Apply what you read.
1. Answer these questions from the text on cattle domestication, each on its own line:
(a) From which wild bovine species were cattle domesticated?
(b) How many animals were genotyped?
(c) When did the Spanish bring cattle to the New World?
2. Extract from the text on cattle domestication everything from "The domestication and" down to "were consistently observed.", copying it exactly.
3. Write what comes next in the text on cattle domestication, picking up after its final sentence.

Text for analysis.
━━━━━━━━━━━━━━━━

Cattle were independently domesticated from the aurochs, a
wild bovine species, in the vicinity of the current countries of
Turkey and Pakistan ∼10,000 y ago. Cattle have since spread
with humans across the world, including to regions where these
two distinct lineages have hybridized. Using genomic tools, we
investigated the ancestry of cattle from across the world. We
determined that the descendants of the cattle brought to the
New World by the Spanish in the late 1400s show ancestry
from multiple domesticated lineages. This pattern resulted
from pre-Columbian introgression of genes from African cattle
into southern Europe.
The domestication and development of cattle has considerably impacted human societies, but the histories of cattle breeds and populations have been poorly understood especially for African, Asian, and American breeds. Using genotypes from 43,043 autosomal single nucleotide polymorphism markers scored in 1,543 animals, a group of scientists now evaluatee the population structure of 134 domesticated bovid breeds. Regardless of the analytical method or sample subset, the three major groups of Asian indicine, Eurasian taurine, and African taurine were consistently observed.

━━━━━━━━━━━━━━━━

Supplied entries.

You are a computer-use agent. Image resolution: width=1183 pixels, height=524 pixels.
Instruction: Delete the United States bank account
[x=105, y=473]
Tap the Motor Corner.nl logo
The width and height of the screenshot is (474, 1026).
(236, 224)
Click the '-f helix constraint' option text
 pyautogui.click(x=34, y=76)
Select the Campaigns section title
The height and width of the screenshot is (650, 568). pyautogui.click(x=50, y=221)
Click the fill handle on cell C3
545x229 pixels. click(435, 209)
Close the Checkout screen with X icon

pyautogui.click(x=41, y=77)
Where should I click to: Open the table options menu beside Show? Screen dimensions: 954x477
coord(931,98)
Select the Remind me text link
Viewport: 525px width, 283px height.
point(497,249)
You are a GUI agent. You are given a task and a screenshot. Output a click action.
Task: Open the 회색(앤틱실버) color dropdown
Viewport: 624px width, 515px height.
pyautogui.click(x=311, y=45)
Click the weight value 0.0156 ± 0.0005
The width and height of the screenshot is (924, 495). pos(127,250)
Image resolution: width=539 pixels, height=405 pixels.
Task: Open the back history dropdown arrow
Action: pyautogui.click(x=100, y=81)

━━━━━━━━━━━━━━━━

Answers in order.
1.
(a) The aurochs.
(b) 1,543 animals.
(c) In the late 1400s.

2.
The domestication and development of cattle has considerably impacted human societies, but the histories of cattle breeds and populations have been poorly understood especially for African, Asian, and American breeds. Using genotypes from 43,043 autosomal single nucleotide polymorphism markers scored in 1,543 animals, a group of scientists now evaluatee the population structure of 134 domesticated bovid breeds. Regardless of the analytical method or sample subset, the three major groups of Asian indicine, Eurasian taurine, and African taurine were consistently observed.

3.
Patterns of geographic dispersal resulting from co-migration with humans and exportation were recognizable in phylogenetic networks. All analytical methods revealed patterns of hybridization which occurred after divergence. Using 19 breeds, the researchers mapped the cline of indicine introgression into Africa. They inferred that African taurine possess a large portion of wild African auroch ancestry, causing their divergence from Eurasian taurine. They detected exportation patterns in Asia and identifed a cline of Eurasian taurine/indicine hybridization in Asia. They also identifed the influence of species other than Bos taurus taurus and B. t. indicus in the formation of Asian breeds. They detected the pronounced influence of Shorthorn cattle in the formation of European breeds. Iberian and Italian cattle possess introgression from African taurine. American Criollo cattle originate from Iberia, and not directly from Africa with African ancestry inherited via Iberian ancestors. Indicine introgression into American cattle occurred in the Americas, and not Europe. The researchers argued that cattle migration, movement and trading followed by admixture have been important forces in shaping modern bovine genomic variation.